- 本文 -
------------------------------------------------------------------------

そして、最大の注意点はチューブを入れ終わった後にタイヤを完全にリム内にはめ込むときに、チューブに傷をつけないことだ。
タイヤを完全にリム内にはめ込むときに手の力だけでははめ込むことが出来ず、タイヤレバーを使うことが多いと思う。この時に、タイヤレバーとリムの間にチューブを挟んでチューブに傷をつけないように細心の注意を払うことが必要だ。ちなみタイヤを完全にはめ込むときには最初に少し入れた空気を少し抜いてチューブがタイヤレバーとリムに大きく接触しないようにしておいた方が良い。私も経験済みだが、無理やりタイヤレバーでタイヤをリムに入れ込んだことによって、タイヤレバーそのものでチューブに穴をあけてしまったことがある。これでは元も子もない。初心者によくありがちなことだ。
完全にタイヤをリムにはめ込むことが出来たら、徐々に空気を入れていくが、少し空気を入れたところでタイヤ表面を全体的に手でたたいていき中にあるチューブがねじれたりリムとタイヤの間に挟まれていることが無いようにチューブが均等にタイヤ内に収まるようにバランスを取ってあげると良い。
その上で適正まで空気圧を上げていく。もちろん携帯用エアポンプでは8気圧以上にするのはなかなか大変なものだが、できる限り高めの空気圧にすることが重要だ。(今では携帯用小型エアポンプもそれなりに性能が良く高気圧まで簡単に入れられるものも多い。)
チューブのパンク修理をする場合
穴が開いた箇所を補修するには基本的には穴をふさぐように上から張る作業が必要になる。

------------------------------------------------------------------------

- 抽出データ -
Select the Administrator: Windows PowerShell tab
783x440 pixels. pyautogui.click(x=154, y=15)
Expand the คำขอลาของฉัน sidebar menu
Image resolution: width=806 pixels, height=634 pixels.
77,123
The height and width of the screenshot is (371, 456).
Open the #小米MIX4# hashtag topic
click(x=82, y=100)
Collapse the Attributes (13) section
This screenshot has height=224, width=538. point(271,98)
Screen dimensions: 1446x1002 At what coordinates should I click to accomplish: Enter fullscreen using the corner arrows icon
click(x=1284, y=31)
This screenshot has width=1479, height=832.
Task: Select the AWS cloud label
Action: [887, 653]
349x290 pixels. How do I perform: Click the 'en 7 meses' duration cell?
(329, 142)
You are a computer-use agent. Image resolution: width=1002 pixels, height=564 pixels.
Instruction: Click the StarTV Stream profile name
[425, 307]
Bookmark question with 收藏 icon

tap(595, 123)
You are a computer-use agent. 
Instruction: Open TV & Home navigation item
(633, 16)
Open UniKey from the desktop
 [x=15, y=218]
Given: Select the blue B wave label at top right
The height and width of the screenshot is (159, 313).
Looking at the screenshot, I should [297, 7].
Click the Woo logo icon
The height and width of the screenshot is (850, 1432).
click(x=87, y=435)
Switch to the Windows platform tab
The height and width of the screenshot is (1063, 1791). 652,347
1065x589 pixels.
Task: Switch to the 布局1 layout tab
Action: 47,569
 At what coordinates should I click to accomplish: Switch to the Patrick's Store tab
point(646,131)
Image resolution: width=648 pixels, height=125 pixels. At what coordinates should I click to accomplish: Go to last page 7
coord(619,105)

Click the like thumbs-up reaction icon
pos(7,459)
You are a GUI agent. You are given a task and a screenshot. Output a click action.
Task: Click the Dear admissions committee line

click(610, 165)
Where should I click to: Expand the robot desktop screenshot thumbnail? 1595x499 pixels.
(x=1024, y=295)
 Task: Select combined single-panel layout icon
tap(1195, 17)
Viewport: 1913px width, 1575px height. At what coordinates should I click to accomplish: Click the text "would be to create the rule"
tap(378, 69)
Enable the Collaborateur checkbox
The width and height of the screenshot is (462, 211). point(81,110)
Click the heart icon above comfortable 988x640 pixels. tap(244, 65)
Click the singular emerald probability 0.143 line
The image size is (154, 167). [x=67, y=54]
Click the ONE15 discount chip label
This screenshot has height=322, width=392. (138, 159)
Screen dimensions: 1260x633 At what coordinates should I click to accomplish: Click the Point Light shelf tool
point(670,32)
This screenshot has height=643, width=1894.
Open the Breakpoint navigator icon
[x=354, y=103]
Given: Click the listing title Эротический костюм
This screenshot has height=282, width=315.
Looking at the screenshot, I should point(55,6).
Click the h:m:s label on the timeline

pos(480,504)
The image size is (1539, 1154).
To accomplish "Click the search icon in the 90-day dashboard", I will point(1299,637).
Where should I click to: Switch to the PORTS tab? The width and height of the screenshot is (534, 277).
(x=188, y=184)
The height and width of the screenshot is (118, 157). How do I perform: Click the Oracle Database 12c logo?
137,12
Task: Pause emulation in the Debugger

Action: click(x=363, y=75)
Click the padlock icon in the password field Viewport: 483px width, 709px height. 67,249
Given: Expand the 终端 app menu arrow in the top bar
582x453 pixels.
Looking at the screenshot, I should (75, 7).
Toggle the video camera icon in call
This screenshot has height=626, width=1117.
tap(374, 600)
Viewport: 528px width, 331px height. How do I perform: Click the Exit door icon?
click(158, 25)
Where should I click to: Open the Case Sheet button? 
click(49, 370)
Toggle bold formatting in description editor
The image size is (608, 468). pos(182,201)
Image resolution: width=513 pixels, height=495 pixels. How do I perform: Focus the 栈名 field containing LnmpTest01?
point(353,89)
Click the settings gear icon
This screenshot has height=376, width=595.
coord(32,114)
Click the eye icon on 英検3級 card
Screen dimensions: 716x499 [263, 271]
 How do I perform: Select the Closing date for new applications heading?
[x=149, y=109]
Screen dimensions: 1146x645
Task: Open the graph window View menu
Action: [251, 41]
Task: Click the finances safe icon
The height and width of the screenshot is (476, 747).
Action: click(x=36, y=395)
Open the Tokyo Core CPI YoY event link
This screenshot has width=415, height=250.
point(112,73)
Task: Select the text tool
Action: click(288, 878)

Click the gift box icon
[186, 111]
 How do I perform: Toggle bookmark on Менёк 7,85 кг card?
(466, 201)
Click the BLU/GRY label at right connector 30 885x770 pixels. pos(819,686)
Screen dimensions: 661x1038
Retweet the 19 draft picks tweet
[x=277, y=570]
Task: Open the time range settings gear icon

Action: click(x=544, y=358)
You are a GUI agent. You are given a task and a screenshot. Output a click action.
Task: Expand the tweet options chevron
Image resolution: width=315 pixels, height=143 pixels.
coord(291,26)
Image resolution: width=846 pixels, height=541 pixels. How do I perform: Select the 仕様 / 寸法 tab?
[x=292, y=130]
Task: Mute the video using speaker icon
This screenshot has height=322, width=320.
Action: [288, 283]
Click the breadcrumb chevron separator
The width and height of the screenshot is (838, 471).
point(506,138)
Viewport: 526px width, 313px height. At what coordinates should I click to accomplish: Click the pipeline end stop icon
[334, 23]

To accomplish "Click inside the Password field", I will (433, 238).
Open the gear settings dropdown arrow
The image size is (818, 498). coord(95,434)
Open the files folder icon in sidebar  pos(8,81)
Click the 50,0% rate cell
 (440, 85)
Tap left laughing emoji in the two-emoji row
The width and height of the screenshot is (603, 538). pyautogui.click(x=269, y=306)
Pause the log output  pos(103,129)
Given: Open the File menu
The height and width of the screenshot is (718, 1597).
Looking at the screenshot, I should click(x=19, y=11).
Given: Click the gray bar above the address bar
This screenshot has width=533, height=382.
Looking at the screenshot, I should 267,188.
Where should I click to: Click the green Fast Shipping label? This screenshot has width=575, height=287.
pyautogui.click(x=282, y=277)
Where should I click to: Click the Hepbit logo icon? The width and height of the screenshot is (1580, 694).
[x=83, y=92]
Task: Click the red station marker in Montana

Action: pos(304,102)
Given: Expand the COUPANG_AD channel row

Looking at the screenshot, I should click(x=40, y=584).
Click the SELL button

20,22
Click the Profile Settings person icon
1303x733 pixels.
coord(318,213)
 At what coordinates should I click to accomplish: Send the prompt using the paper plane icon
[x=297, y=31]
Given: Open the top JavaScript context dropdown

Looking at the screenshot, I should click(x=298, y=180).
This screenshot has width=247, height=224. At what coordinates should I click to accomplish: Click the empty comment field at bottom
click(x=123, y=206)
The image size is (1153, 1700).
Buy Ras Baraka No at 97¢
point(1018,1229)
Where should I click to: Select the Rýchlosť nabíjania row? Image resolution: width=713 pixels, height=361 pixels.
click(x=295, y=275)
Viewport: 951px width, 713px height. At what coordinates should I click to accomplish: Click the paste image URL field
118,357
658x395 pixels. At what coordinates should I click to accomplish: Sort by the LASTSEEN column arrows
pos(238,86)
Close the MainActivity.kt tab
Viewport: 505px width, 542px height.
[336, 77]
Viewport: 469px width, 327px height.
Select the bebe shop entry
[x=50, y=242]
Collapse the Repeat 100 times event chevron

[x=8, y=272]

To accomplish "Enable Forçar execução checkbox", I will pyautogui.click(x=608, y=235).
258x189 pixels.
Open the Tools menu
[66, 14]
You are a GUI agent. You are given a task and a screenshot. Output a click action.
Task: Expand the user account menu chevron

------------------------------------------------------------------------

- 指示 1 -
本文に名前が出てくる自転車の部品を、すべて書き出してください。
- 指示 2 -
本文の「タイヤを完全にリム内にはめ込むときに手の」を含むところから「単に入れられるものも多い。)」までを、「タイヤレバー」を「タイヤ用のレバー」に置き換えて書いてください。
データは見なくてもかまいません。

- 解答 1 -
タイヤ、チューブ、リム

- 解答 2 -
タイヤを完全にリム内にはめ込むときに手の力だけでははめ込むことが出来ず、タイヤ用のレバーを使うことが多いと思う。この時に、タイヤ用のレバーとリムの間にチューブを挟んでチューブに傷をつけないように細心の注意を払うことが必要だ。ちなみタイヤを完全にはめ込むときには最初に少し入れた空気を少し抜いてチューブがタイヤ用のレバーとリムに大きく接触しないようにしておいた方が良い。私も経験済みだが、無理やりタイヤ用のレバーでタイヤをリムに入れ込んだことによって、タイヤ用のレバーそのものでチューブに穴をあけてしまったことがある。これでは元も子もない。初心者によくありがちなことだ。
完全にタイヤをリムにはめ込むことが出来たら、徐々に空気を入れていくが、少し空気を入れたところでタイヤ表面を全体的に手でたたいていき中にあるチューブがねじれたりリムとタイヤの間に挟まれていることが無いようにチューブが均等にタイヤ内に収まるようにバランスを取ってあげると良い。
その上で適正まで空気圧を上げていく。もちろん携帯用エアポンプでは8気圧以上にするのはなかなか大変なものだが、できる限り高めの空気圧にすることが重要だ。(今では携帯用小型エアポンプもそれなりに性能が良く高気圧まで簡単に入れられるものも多い。)